TASK DIRECTIONS
Rewrite all of the material below, requests included, and shift every coordinate in the answers by adding 106 to each number. Omit the pictures.

INFORMATION PROVIDED
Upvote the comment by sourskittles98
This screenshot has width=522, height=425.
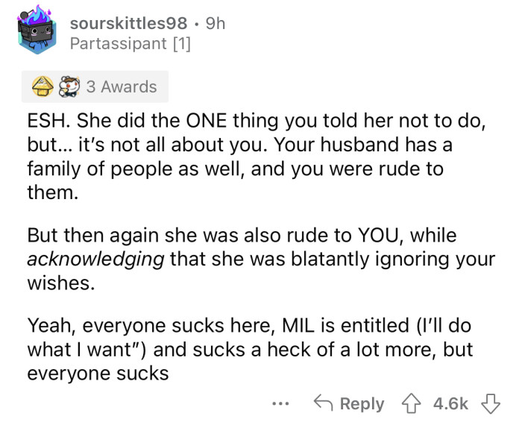coord(409,403)
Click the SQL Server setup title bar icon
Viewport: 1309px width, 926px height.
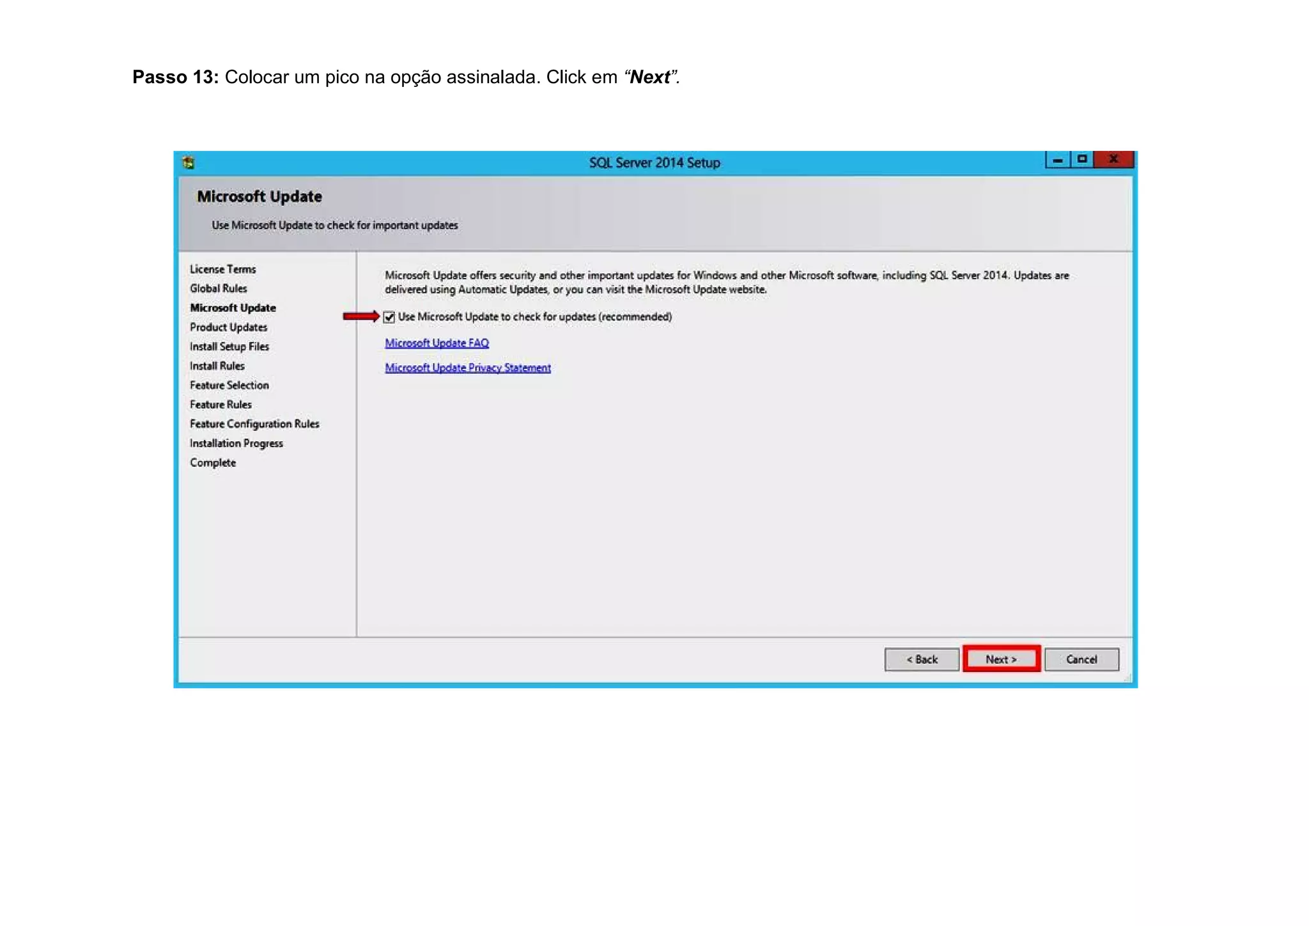pos(189,162)
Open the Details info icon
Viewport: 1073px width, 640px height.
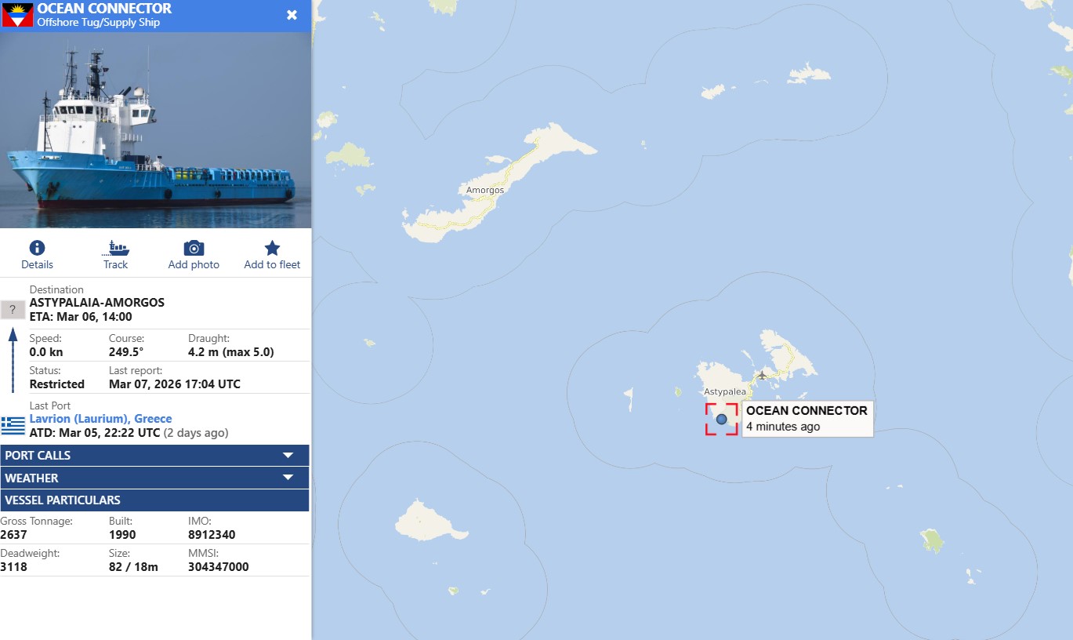click(x=37, y=248)
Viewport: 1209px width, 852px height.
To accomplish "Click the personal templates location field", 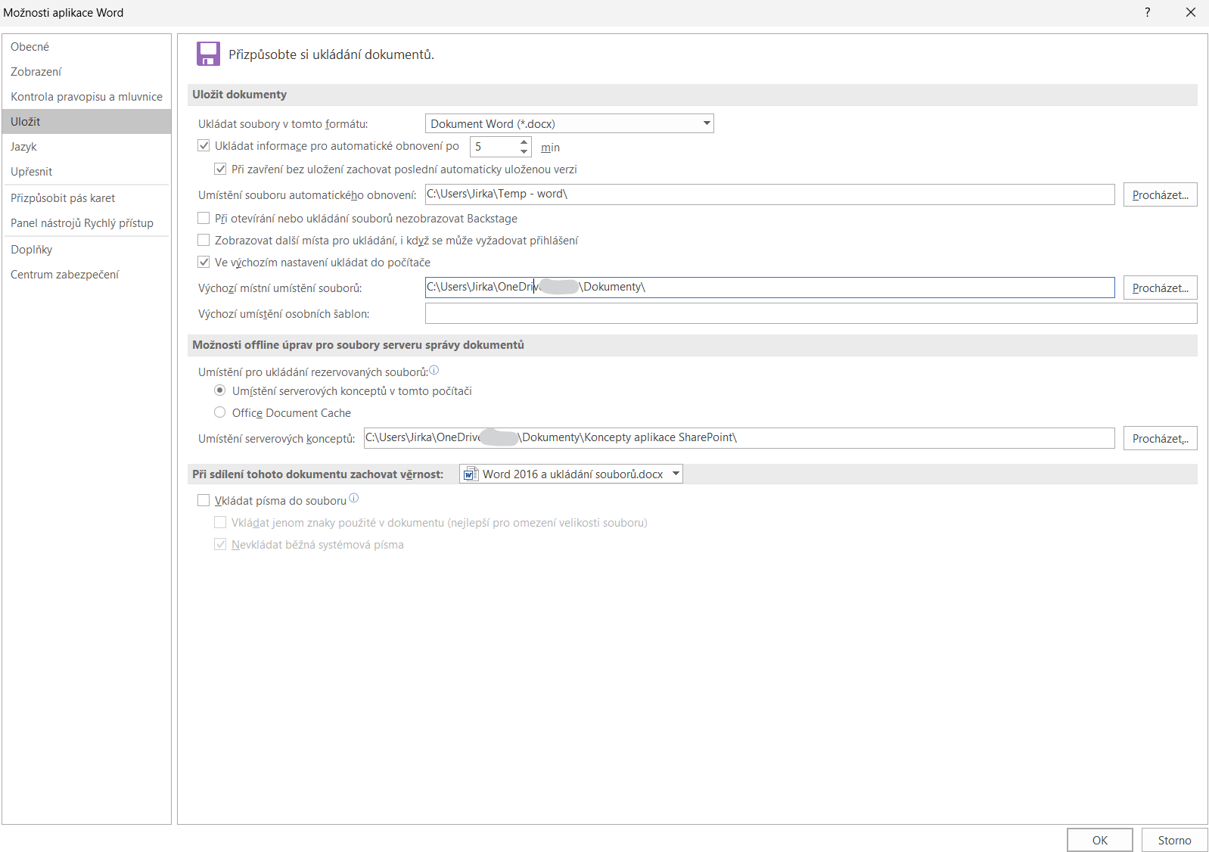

COMPLETE RESPONSE
Upvote the comment by sourskittles98
This screenshot has width=522, height=425.
coord(515,509)
Click the SQL Server setup title bar icon
Viewport: 1309px width, 926px height.
pos(295,268)
Open the Details info icon
Viewport: 1073px width, 640px height.
click(x=143, y=354)
Viewport: 1209px width, 852px height.
To accomplish "Click the personal templates location field", 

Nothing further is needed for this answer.